By Garret Merkley · Explainer · Jun 1, 2026
Branched from Lucy Mack Smith's Deathbed Covenant: A Mother's Vow and its Spiritual Echoes
Quick take
  • Dictated in 1845 to two scribes as a direct response to public attacks on her son
  • Follows the family's moves, visions, and persecutions across New England and New York
  • Preserves domestic details and spiritual experiences absent from official church histories
  • First published in 1853 and later revised by church leaders for doctrinal tone

Lucy Mack Smith's autobiography, formally titled Biographical Sketches of Joseph Smith the Prophet and His Progenitors for Many Generations, is the only extended account written by a member of the immediate Smith family about the events that led to the organization of the Church of Jesus Christ of Latter-day Saints.

How it was written

In the winter of 1844-45, shortly after Joseph Smith's death, Lucy dictated the narrative to Martha Jane Coray and her husband Howard. She spoke from memory, drawing on letters, family stories, and her own observations. The Corays recorded her words, then produced a polished manuscript that Lucy reviewed. The work was completed in about eight months.

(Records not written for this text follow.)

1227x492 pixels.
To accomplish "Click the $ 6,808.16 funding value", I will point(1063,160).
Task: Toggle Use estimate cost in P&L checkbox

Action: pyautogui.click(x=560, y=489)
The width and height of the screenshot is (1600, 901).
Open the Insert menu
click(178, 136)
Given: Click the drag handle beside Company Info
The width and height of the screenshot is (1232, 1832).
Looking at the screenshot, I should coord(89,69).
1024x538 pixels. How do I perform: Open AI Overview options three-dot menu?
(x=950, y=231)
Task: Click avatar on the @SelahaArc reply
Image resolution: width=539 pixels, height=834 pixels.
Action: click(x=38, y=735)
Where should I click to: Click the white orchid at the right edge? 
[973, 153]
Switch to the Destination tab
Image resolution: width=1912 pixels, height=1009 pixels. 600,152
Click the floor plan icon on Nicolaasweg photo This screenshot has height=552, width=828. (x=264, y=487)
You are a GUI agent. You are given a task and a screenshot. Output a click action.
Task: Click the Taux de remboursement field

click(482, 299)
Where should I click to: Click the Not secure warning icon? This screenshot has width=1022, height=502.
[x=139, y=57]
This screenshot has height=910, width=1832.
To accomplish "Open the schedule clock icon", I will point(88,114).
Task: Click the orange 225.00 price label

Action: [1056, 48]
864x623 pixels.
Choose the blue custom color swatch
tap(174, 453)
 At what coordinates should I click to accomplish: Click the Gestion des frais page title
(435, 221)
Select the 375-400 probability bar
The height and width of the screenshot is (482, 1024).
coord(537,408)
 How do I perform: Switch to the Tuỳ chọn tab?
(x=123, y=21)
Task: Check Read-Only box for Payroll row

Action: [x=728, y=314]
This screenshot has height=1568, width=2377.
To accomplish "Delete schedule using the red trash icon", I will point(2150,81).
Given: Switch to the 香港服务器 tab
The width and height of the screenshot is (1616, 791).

Structure and main sections

The book opens with the Mack and Smith family lines in the late eighteenth century, then moves through Lucy's marriage, the family's financial struggles, Joseph Sr.'s dreams, the move to Palmyra, the coming forth of the Book of Mormon, and the early organization of the church. Later chapters describe mob violence in Missouri and the family's arrival in Illinois. Everyday household details sit alongside accounts of visions and angelic visits.

Publication history

Orson Pratt arranged the first printing in Liverpool in 1853. Brigham Young later objected to certain passages and ordered an edited version in 1865. Modern editions usually restore the 1853 text or note the changes.

The autobiography supplies the only continuous family perspective on the Smiths' religious experiences and daily life before and during the church's founding. Historians use it to fill gaps in official records, while church members have long read it for its personal tone and testimony of Joseph Smith's calling. It remains essential for anyone studying early Mormon origins because no other participant left a comparable narrative.

Is the book still considered reliable?
Scholars treat it as a primary source but note memory gaps and the influence of later events on Lucy's telling.
Where can I read the original 1853 version?
It is available in several modern reprints and on the Internet Archive under the title Biographical Sketches.
Did Lucy write anything else?
No other full-length work survives; only scattered letters and a few short statements are known.
How long is the book?
The 1853 edition runs roughly 300 pages in most printings.